**THE RECORDS**
══════════════════════════════
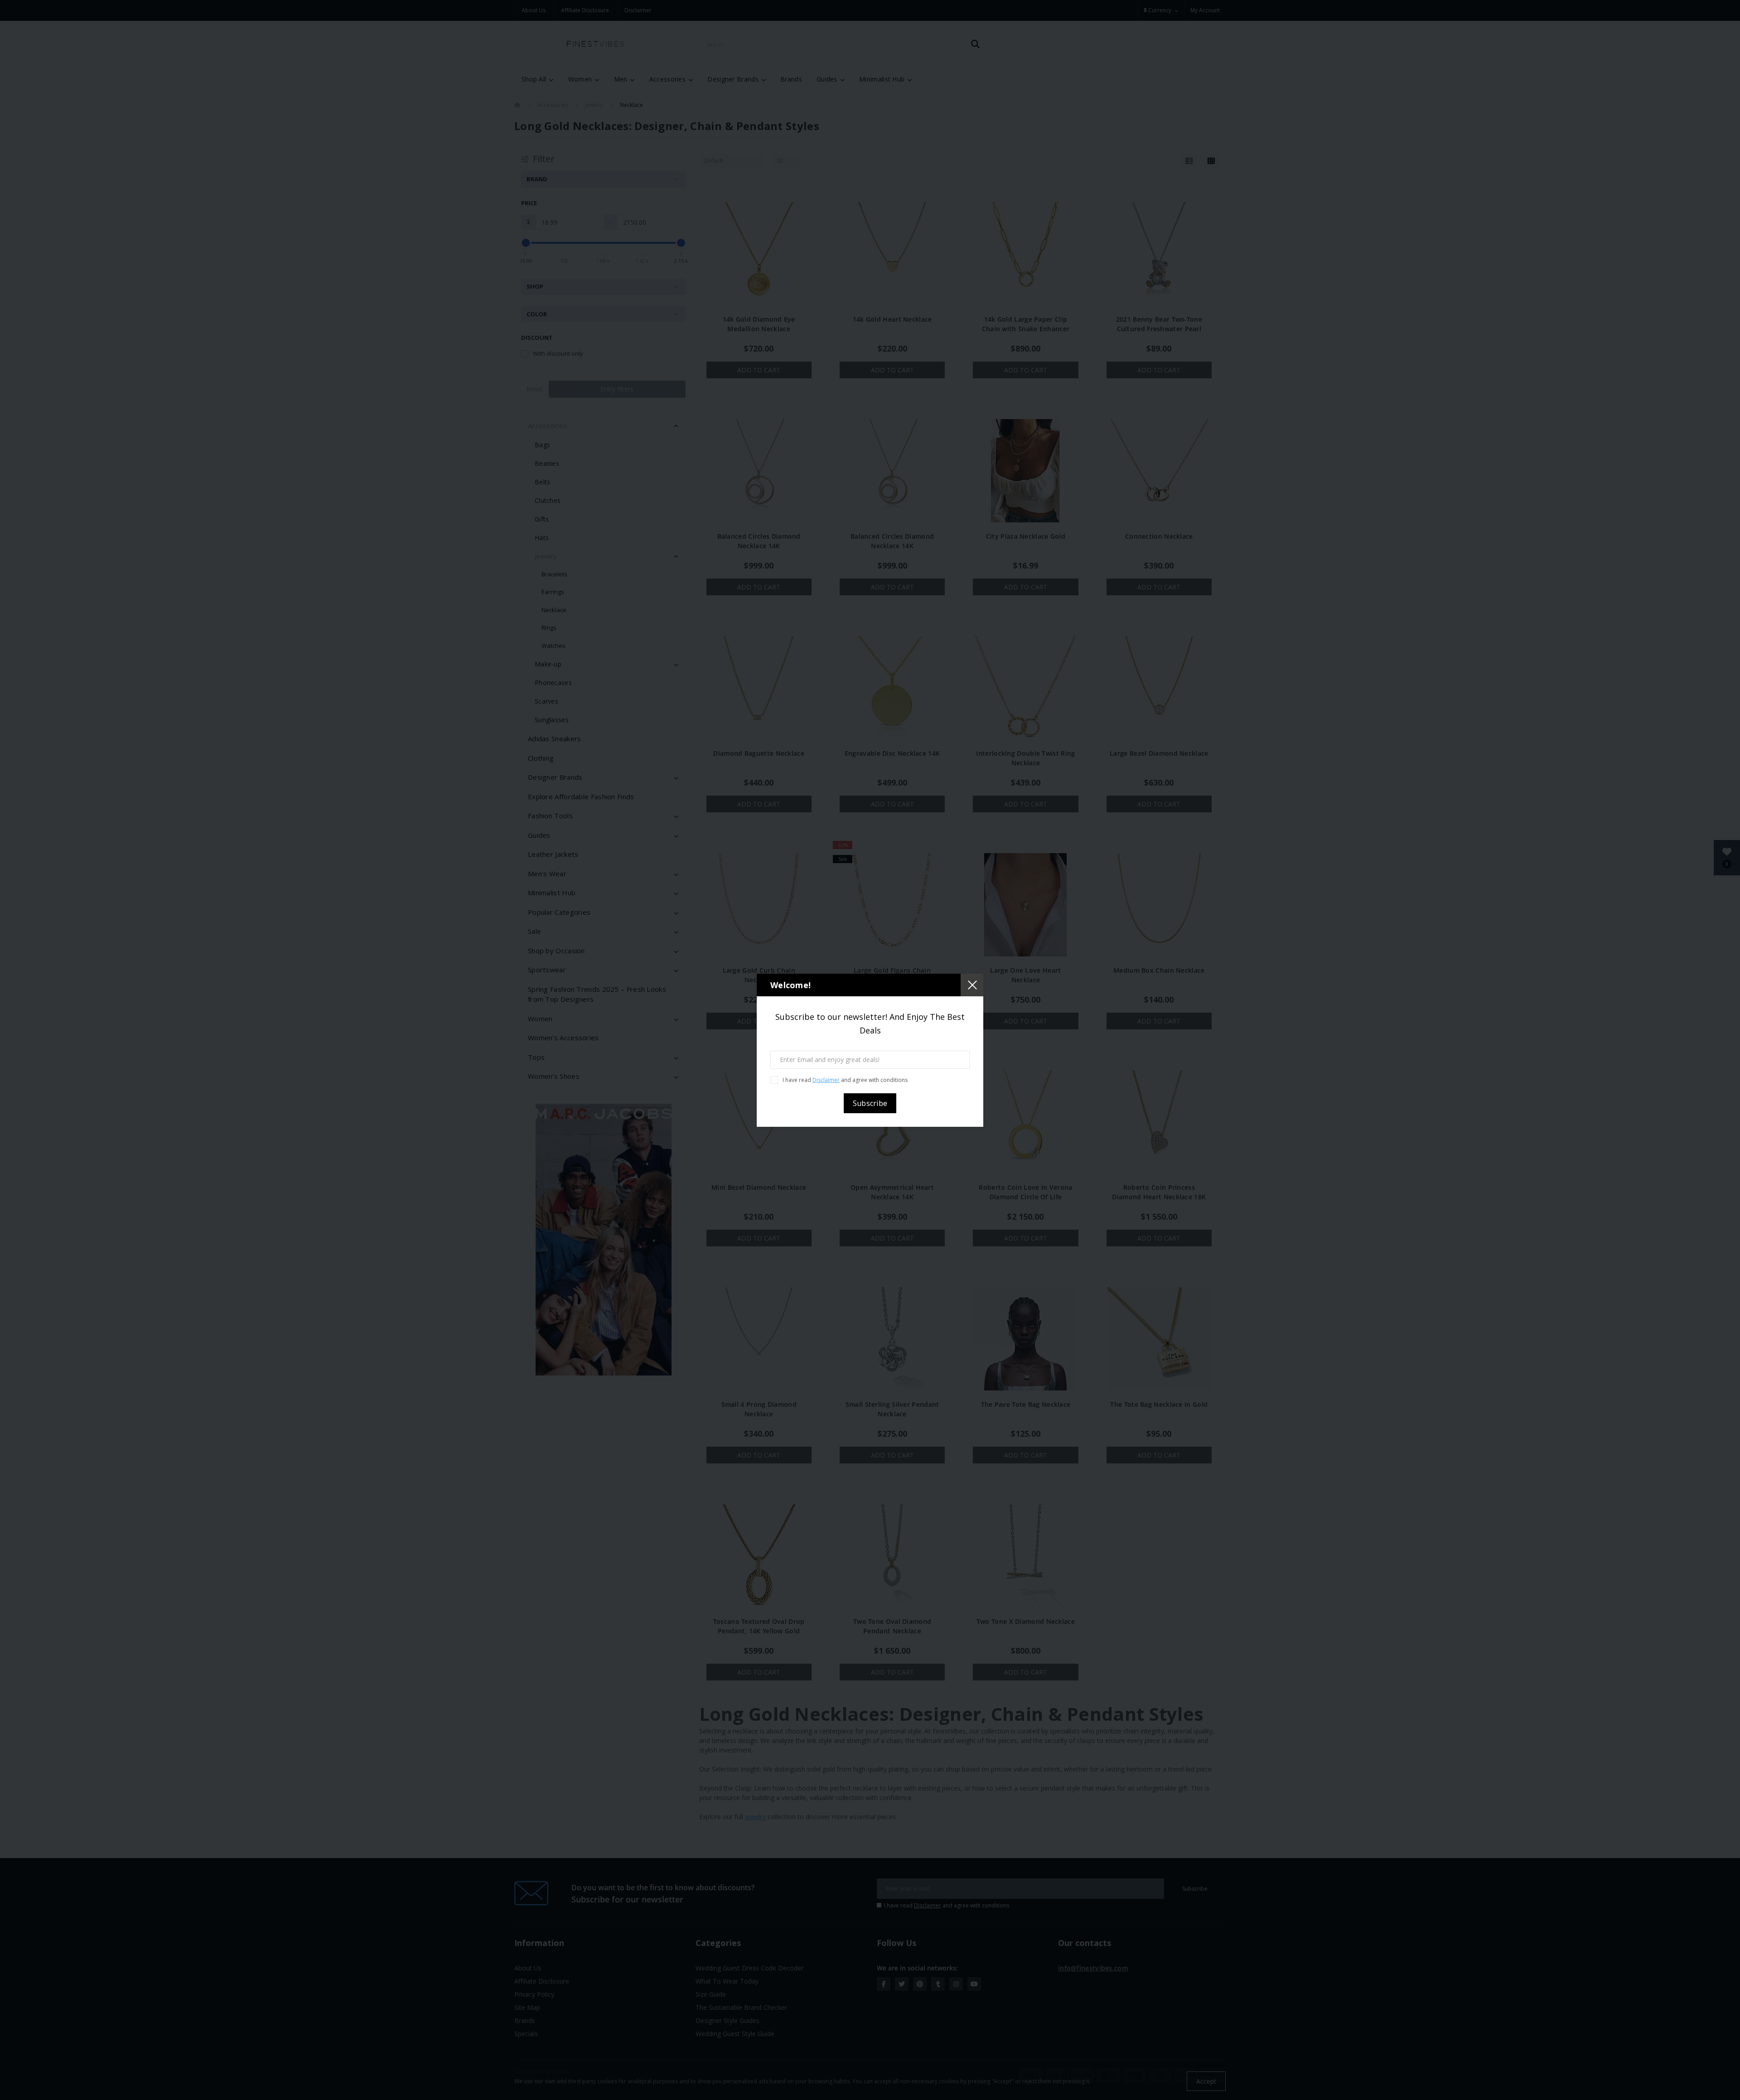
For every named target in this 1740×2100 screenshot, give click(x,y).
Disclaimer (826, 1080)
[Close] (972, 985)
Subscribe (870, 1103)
══════════════════════════════
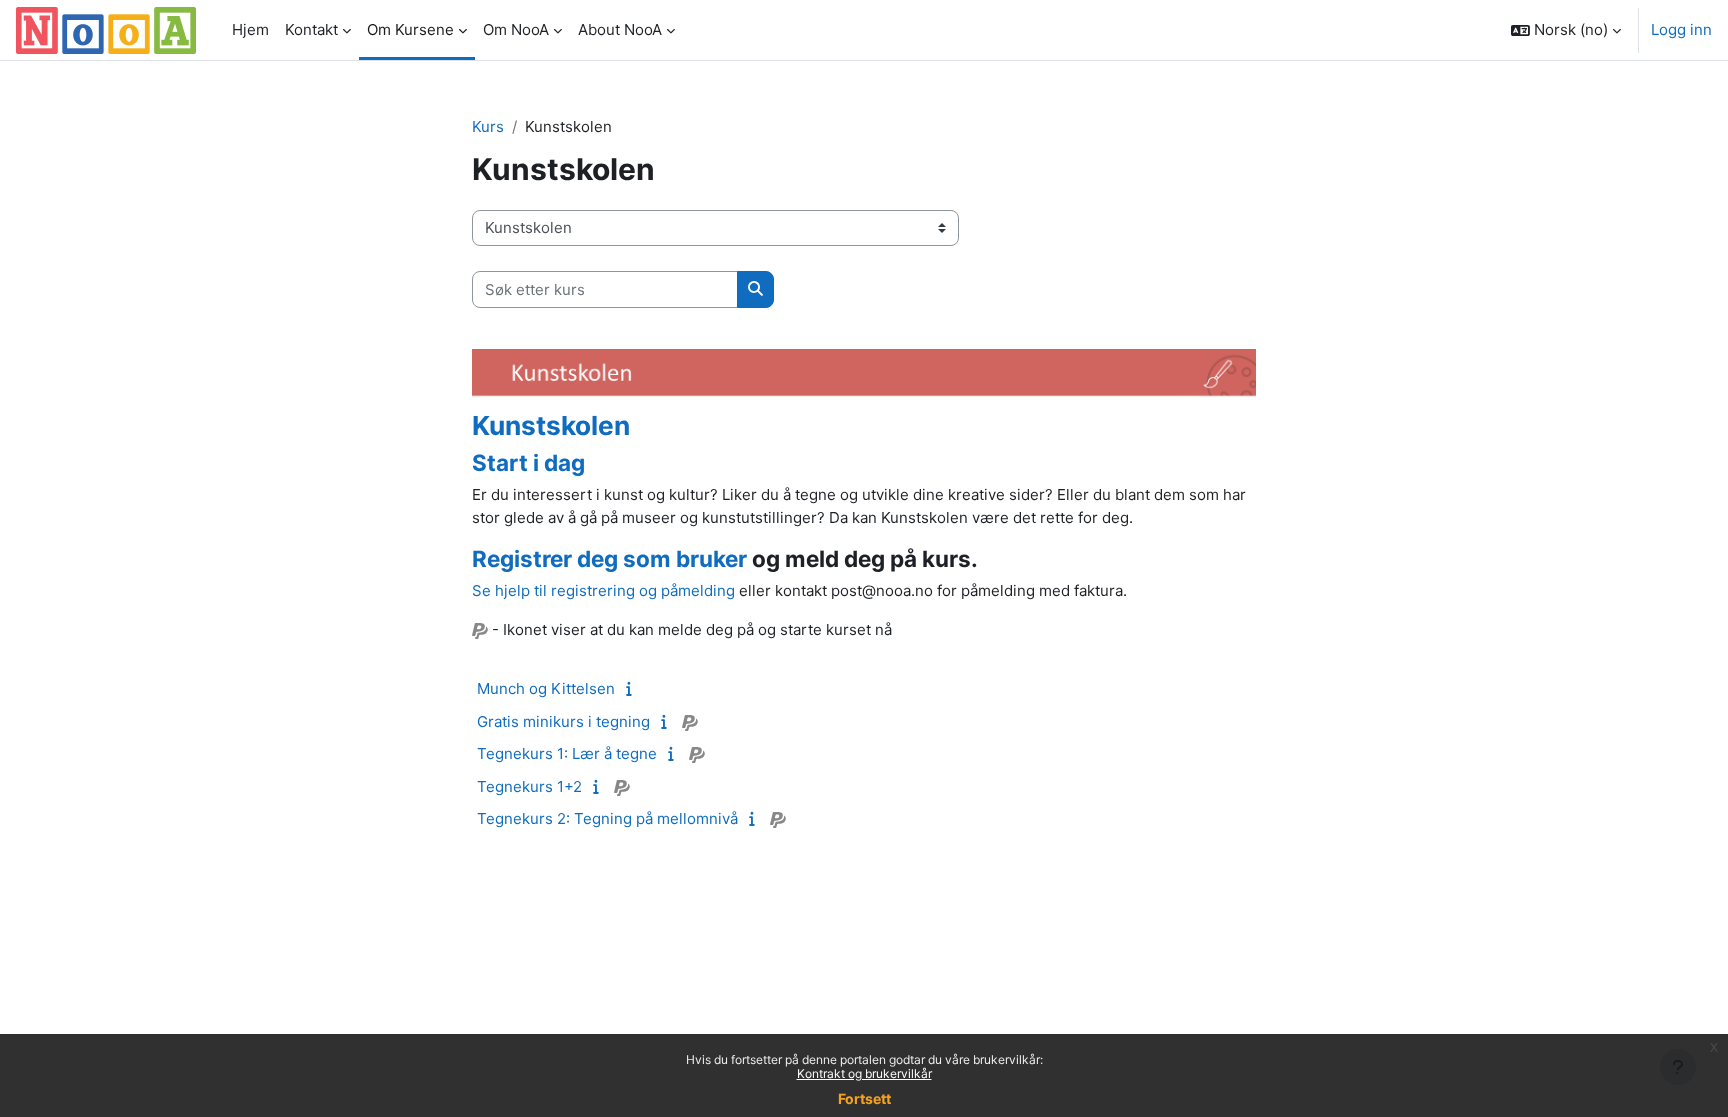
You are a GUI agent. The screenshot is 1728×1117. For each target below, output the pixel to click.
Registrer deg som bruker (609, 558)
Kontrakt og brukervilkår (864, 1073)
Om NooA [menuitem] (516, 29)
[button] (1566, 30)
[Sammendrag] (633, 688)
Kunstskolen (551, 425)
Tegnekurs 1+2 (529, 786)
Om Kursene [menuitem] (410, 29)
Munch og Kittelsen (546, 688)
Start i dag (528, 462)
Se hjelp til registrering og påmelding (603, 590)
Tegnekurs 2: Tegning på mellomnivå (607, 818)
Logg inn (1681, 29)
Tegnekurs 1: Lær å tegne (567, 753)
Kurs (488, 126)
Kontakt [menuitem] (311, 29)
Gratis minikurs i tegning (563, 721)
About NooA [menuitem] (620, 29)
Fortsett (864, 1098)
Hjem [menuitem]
══════════════════════════════
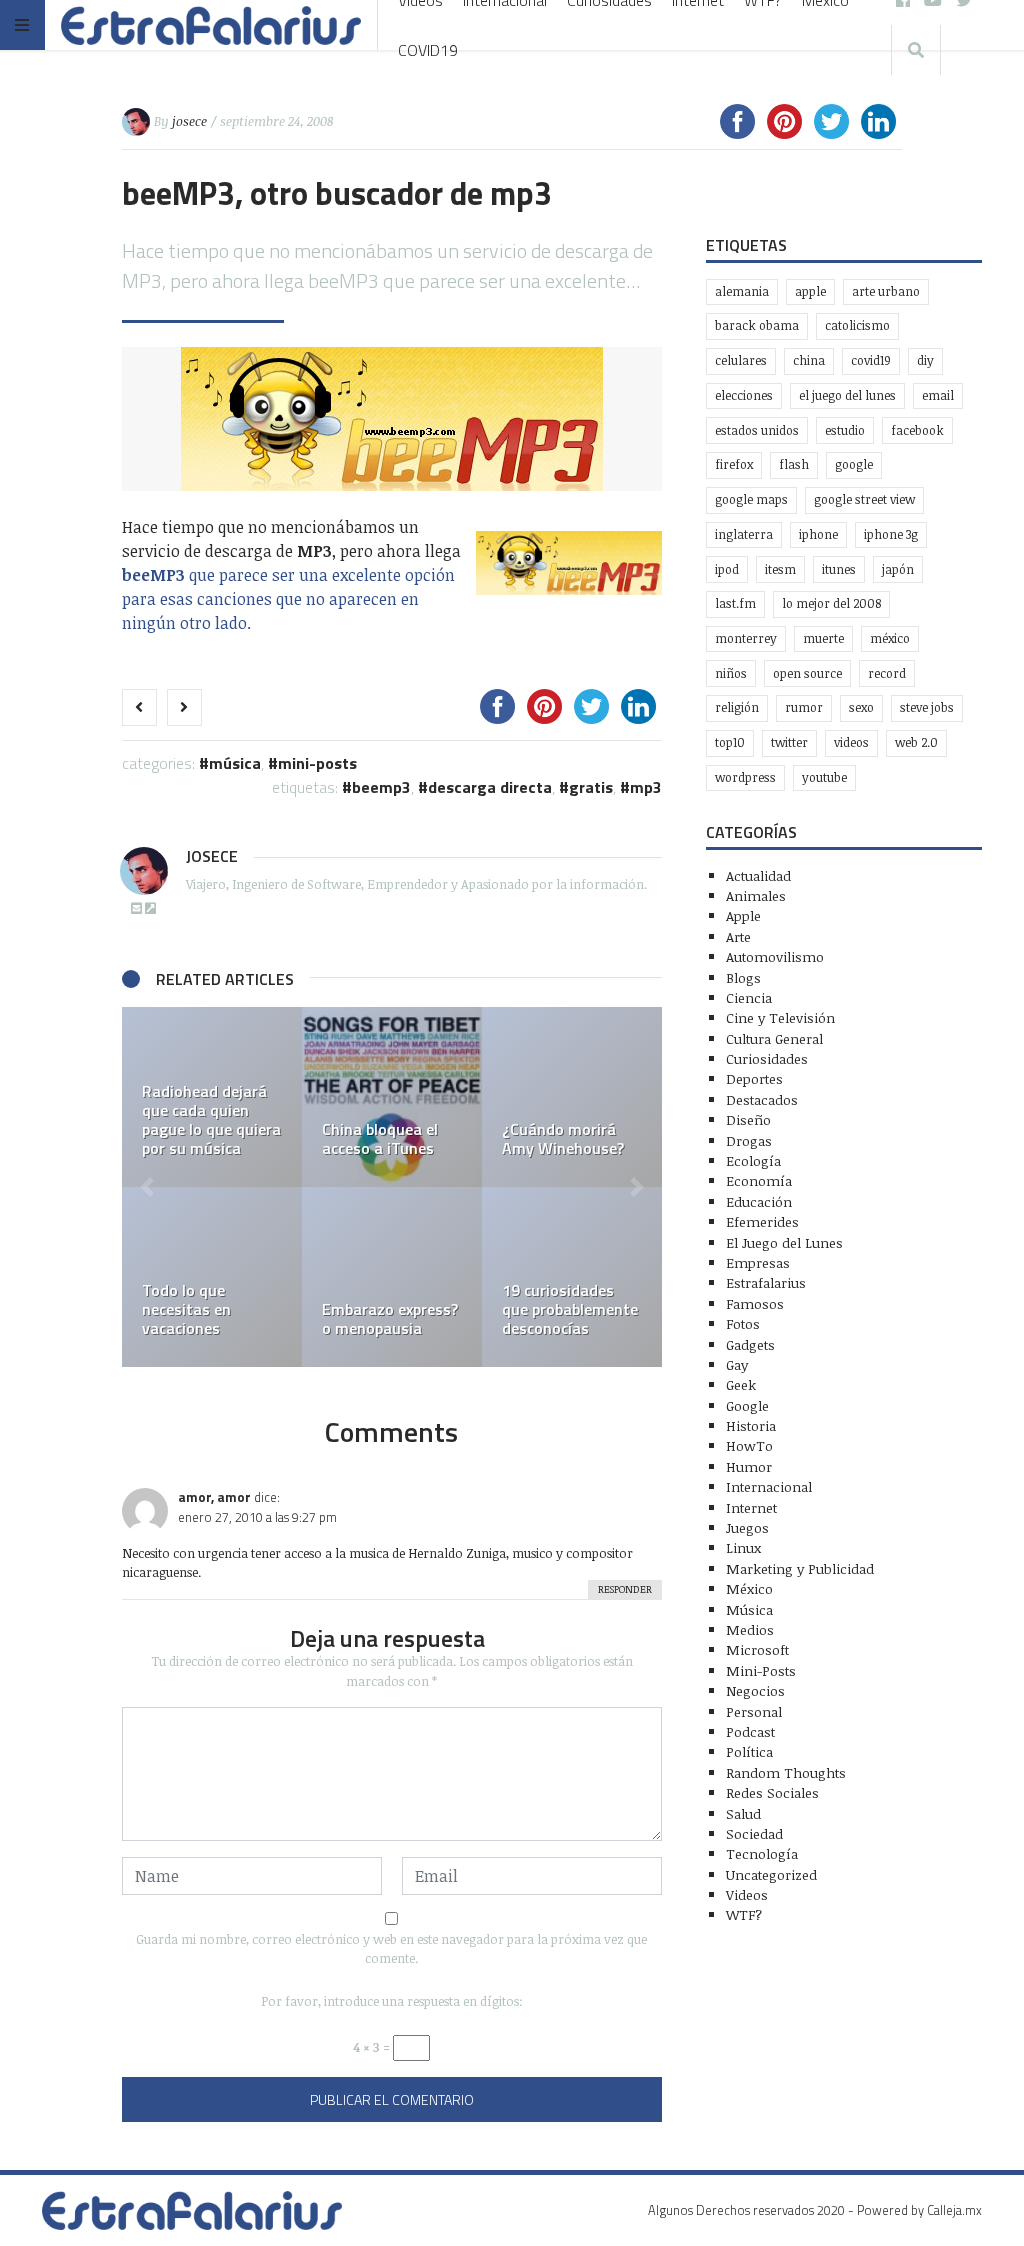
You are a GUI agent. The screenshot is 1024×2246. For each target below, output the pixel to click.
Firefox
══════════════════════════════
Which lines in the data hold the string "agent"? Copy each of them.

You are a GUI agent. The screenshot is 1728×1117. For each target below, output the pixel to click.
You are a GUI agent. The screenshot is 1024×2246. For each target below, output the pixel to click.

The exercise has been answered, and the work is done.